___ STORED DATA

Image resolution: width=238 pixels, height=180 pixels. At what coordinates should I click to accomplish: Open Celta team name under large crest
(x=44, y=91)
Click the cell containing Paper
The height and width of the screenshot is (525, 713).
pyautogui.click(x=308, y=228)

______

Rewrite the material above, swapping "crest" for "emblem" and leaving everything else as it is.

_EXPECTED ANSWER_:
Image resolution: width=238 pixels, height=180 pixels. At what coordinates should I click to accomplish: Open Celta team name under large emblem
(x=44, y=91)
Click the cell containing Paper
The height and width of the screenshot is (525, 713).
pyautogui.click(x=308, y=228)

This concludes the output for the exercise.